Exercise set -
A: According to the Riverfront Park passage, where do Swanson and Murray run track?
B: Pick up the Riverfront Park passage right after its final sentence and write the next paragraph.

Tucked into a corner of Riverfront Park, near the big red wagon, are a pair of large, concrete planters, one uphill from the other.
At least, that’s what most people would see. Jarrod Swanson sees opportunity. He scans the city landscape – garbage cans, railings, stairways, benches – and asks: “How can I play with it?”
He sprints at the planter, leaps onto the front edge of the first one with both feet and tries to spring upward and onto the second one – but he loses his balance and falls backward.
“Dude!” calls his friend Nicholas Murray. “You’re leaning back!”
“I know!” Swanson answers.
Swanson, Murray and Penchoen are trying to make the most of life and Riverfront Park, finding opportunities to leap, vault, roll, spin and otherwise play on the built environment of the Lilac City.
Swanson and Murray, both 20, are Medical Lake High School graduates who run track at Spokane Falls Community College; Penchoen, 21, is also from Medical Lake, and he attends Eastern Washington University. They all have various athletic interests. Murray is a former break dancer who turned away from gymnastics for something with less structure.

Supplied data -

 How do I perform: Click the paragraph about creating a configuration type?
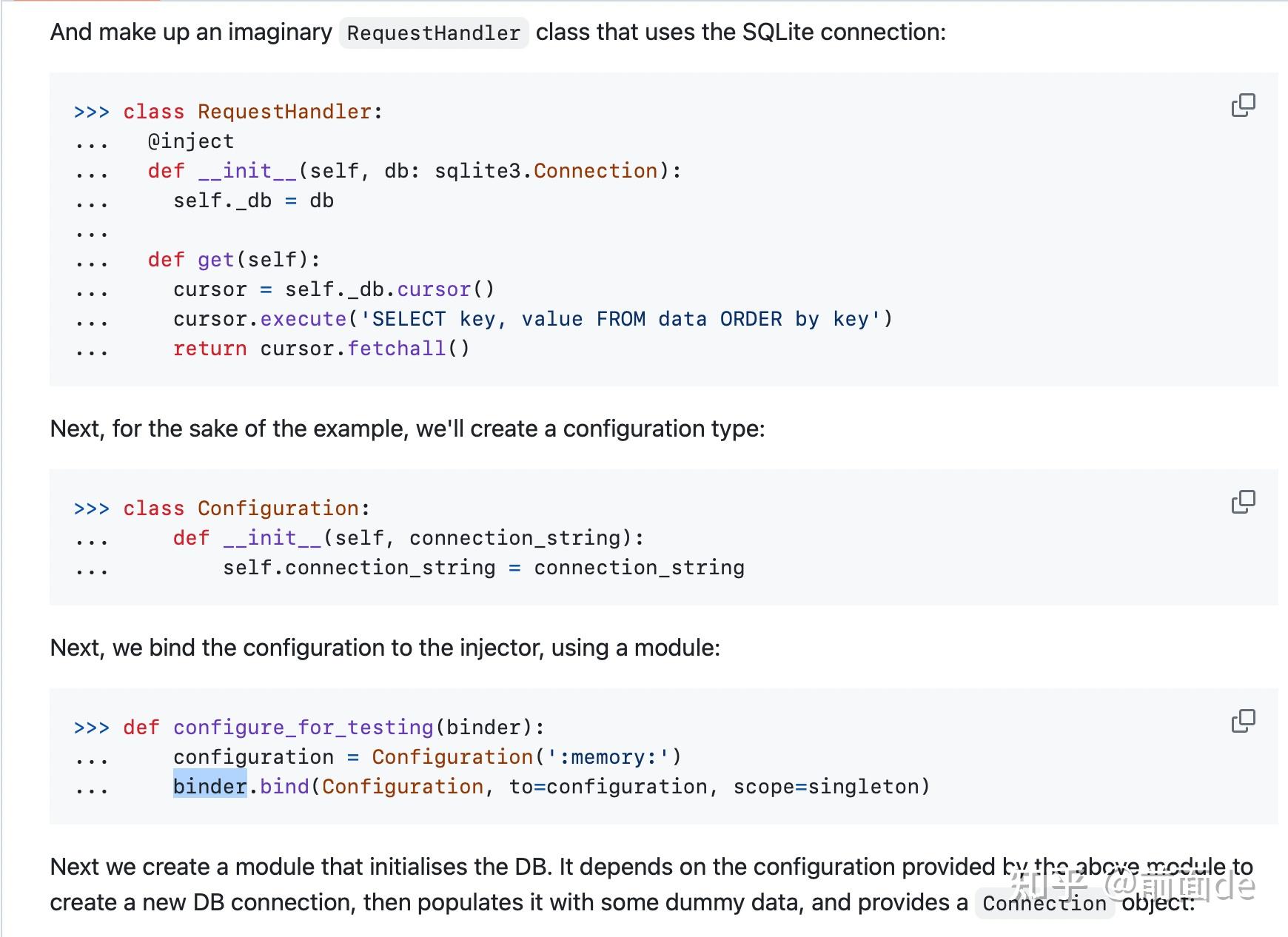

Answers to the tasks -
A: Spokane Falls Community College

B:
Swanson, Murray, and Penchoen are cautious and anylytical traceurs.
They warm up extensively. They plot and discuss their moves. They evaluate them after the fact. They coach and goad each other. When they get their moves polished, they shoot video of them, analyze them for improvement and post them on YouTube.
But what is it, exactly? What is all this running and jumping around?
“I don’t honestly think it’s a sport. It’s not a competition with others,” Swanson said. “We just call it exercise when people ask about it. Or an art form.”
Prayer Parkour. That is not a reference to religion, Murray said, but to the notion of operating under something higher.
“We think about the flow as something higher,” Murray said.
Of course, it often doesn’t look like such a high-minded affair to outsiders. A bunch of young men jumping around on public property – they often get treated like vandals or hoodlums. Twice, they’ve been kicked off the grounds of the Thomas S. Foley Federal Building, a parkour wonderland of architectural features.
“That place was great,” Murray said wistfully.
But the guys insist they’re not out to do damage or cause trouble.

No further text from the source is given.